Migrants africains et harraga
En Norvège, la police est autorisée à refouler toute personne se présentant à
la frontière pour demander l’asile, qu’elle soit en situation de crise ou qu’elle
vienne d’un autre pays nordique. Si cette mesure n’épargne pas les Syriens,
elle est implacable avec les migrants africains et subsahariens dont le périple
est motivé par des conditions économiques.L’UE, dans ce dossier, change de
fusil d’épaule et s’attaque à la racine du mal en jouant la carte de l’aide au
développement et des avantages commerciaux. Il est brandi «l’arme de la
rétorsion économique pour contraindre les dirigeants du continent africain à
coopérer à la lutte contre l’immigration clandestine». L’UE n’en est pas à son
premier essai. D’autres pays ont été approchés auparavant pour la même finalité,
à l’instar des pays du Maghreb ou la Turquie. Les résultats, fussent-ils
encourageants, n’ont pas réussi à assener le coup de grâce à cette mobilité
humaine indésirable. Pour preuve, les côtes libyennes sont une plaque tournante
de tous ces migrants souhaitant atteindre l’Italie, via l’île de Lampedusa.
Depuis lundi, 10 000 personnes ont été secourues au large de la Libye dans des opérations coordonnées par les gardes-côtes italiens. «Beaucoup d’entre eux
n’avaient jamais vu la mer, il y avait à bord des femmes âgées, des personnes
malades et de nombreux enfants de 13 ou 14 ans qui voyageaient seuls. Ils se
battaient pour être secourus en premier, ils sautaient dans l’eau, c’était difficile
de contrôler la situation», selon Médecins sans frontières (MSF).

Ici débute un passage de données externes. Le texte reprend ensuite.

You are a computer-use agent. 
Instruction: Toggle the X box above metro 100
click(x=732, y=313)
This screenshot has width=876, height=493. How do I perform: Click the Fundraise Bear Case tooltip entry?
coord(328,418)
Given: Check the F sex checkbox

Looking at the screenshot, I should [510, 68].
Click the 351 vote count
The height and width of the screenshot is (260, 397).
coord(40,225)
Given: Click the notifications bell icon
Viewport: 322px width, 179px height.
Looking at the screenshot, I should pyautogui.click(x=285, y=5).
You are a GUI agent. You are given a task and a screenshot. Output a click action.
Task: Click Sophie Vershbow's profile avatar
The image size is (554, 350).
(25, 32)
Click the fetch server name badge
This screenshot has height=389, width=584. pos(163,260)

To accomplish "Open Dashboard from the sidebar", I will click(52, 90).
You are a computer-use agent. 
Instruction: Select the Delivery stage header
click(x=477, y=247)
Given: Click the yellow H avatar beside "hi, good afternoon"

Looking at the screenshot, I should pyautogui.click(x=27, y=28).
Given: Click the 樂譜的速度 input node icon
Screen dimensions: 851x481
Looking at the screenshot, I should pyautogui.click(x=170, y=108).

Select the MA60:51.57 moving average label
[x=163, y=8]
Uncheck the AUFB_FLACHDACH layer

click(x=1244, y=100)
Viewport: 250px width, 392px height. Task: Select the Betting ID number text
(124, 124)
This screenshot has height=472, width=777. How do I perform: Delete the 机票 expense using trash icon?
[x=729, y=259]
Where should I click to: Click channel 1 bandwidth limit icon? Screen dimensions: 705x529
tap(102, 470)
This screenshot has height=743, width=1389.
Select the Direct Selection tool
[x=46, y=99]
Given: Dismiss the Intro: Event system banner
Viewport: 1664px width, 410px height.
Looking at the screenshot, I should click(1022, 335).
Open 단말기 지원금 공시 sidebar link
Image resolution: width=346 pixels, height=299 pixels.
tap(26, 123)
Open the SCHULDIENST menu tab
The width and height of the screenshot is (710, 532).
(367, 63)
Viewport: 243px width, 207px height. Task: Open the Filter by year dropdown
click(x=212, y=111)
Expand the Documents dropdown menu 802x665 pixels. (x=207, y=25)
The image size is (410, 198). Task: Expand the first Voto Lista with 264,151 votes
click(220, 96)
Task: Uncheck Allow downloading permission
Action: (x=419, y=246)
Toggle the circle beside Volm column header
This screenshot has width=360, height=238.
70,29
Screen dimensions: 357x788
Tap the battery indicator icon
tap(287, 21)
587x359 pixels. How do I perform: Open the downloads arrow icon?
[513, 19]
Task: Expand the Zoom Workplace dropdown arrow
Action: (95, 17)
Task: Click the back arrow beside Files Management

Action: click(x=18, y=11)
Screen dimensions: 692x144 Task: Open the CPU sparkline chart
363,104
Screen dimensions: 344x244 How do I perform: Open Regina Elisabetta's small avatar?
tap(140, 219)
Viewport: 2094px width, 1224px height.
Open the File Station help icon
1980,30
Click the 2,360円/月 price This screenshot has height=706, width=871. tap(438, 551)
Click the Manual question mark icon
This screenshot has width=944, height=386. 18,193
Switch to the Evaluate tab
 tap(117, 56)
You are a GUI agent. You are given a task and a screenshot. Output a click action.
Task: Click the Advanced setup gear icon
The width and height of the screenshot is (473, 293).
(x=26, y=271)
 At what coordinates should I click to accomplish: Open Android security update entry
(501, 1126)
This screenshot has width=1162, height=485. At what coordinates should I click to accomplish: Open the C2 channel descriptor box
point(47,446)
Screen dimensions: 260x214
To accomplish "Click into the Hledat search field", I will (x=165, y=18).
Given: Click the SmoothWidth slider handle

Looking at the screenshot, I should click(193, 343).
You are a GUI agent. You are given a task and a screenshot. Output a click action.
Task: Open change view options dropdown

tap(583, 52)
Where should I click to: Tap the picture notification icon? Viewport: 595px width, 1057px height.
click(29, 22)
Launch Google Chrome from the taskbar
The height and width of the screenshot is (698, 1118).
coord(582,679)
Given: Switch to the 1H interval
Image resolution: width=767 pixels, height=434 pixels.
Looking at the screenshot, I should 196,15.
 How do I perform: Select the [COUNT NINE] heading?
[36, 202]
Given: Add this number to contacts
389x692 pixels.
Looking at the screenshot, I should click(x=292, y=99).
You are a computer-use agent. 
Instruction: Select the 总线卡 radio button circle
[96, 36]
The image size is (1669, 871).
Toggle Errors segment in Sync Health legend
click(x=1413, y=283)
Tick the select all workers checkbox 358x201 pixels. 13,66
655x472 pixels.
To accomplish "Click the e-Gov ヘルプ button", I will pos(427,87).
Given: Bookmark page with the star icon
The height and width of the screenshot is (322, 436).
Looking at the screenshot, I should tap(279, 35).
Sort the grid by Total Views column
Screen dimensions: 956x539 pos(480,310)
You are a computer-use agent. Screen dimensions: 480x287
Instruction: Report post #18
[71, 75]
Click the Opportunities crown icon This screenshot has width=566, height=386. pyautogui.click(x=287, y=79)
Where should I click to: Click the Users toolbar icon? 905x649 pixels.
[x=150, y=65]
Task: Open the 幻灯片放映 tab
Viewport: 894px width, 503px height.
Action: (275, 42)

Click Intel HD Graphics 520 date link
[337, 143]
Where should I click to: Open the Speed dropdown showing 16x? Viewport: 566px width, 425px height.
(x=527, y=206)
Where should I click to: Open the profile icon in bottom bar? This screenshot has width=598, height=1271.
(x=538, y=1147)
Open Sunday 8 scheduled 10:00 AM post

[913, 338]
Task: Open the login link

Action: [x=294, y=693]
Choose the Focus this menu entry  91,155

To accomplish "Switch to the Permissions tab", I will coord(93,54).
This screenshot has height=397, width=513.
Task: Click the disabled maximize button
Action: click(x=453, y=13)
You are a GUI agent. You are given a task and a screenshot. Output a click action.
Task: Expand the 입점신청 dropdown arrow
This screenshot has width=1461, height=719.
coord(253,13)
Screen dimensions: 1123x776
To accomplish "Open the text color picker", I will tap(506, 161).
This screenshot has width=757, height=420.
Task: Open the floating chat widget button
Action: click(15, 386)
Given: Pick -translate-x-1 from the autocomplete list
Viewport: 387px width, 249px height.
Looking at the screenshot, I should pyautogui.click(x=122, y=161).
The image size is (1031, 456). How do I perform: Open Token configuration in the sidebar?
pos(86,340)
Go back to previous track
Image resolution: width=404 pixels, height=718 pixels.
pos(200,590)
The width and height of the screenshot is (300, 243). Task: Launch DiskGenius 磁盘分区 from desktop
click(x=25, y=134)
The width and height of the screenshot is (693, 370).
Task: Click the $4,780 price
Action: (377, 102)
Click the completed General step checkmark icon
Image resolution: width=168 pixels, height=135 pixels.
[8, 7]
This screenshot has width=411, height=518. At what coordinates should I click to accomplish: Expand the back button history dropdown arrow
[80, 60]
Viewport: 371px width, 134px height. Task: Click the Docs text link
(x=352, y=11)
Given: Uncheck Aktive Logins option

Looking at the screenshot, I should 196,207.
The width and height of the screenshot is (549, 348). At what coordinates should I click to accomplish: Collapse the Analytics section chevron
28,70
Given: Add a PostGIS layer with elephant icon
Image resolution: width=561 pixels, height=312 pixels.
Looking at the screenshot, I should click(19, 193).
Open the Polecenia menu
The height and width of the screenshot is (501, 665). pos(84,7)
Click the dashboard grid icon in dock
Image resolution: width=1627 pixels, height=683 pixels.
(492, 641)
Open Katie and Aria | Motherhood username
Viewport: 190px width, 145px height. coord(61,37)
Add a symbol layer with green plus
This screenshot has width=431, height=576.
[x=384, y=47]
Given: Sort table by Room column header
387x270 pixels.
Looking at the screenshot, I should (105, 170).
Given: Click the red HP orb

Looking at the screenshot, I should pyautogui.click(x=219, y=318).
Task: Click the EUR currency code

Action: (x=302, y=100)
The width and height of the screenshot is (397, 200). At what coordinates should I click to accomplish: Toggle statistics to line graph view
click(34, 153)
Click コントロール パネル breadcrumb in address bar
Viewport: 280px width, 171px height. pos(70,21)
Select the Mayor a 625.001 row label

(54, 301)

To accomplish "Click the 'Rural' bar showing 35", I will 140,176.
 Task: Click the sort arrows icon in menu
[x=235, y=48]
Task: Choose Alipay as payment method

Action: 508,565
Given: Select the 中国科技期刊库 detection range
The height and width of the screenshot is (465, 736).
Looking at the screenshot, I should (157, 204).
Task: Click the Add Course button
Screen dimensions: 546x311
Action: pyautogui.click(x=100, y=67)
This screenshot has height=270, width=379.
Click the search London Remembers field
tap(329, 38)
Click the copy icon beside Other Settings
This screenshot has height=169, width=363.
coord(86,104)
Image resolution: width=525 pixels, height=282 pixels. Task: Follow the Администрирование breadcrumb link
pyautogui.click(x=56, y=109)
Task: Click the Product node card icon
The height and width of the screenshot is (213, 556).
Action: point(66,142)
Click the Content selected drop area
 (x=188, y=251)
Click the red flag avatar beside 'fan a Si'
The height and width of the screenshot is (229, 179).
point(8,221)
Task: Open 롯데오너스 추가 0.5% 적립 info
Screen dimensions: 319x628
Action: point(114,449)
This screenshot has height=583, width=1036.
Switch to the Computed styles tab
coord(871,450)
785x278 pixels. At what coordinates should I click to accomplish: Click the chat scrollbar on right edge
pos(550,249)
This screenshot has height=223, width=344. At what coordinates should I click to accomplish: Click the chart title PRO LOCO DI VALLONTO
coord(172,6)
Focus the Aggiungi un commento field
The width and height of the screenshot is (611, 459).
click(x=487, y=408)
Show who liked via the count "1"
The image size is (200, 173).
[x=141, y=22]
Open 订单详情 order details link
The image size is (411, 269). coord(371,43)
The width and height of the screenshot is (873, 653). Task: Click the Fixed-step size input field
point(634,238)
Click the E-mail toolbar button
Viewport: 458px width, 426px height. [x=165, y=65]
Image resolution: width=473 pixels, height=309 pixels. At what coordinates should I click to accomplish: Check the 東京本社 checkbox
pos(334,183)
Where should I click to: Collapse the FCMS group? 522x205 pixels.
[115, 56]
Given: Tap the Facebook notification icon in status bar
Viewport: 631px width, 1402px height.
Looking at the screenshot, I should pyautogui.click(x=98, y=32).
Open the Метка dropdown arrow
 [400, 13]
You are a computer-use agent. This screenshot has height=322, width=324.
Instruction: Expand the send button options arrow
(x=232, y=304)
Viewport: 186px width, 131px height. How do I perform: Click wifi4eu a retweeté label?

L’Algérie, qui connaît ce phénomène sous l’appellation «harga», a renforcé ses
patrouilles sur le littoral national. Ce qui n’a pas dissuadé ces jeunes qui tentent
la traversée de la Méditerranée, bravant tout danger.Régulièrement,il est rapporté
par des canaux d’information officiels que des dizaines de harraga ont été
interceptés au large de Annaba, Skikda, Oran, etc.Point de chiffres exhaustifs pour
cerner l’ampleur du phénomène. Entre 2009 et 2015,ils seraient 13 272 Algériens
à avoir traversé la Méditerranée, dont 620 ont disparu, selon la LADH.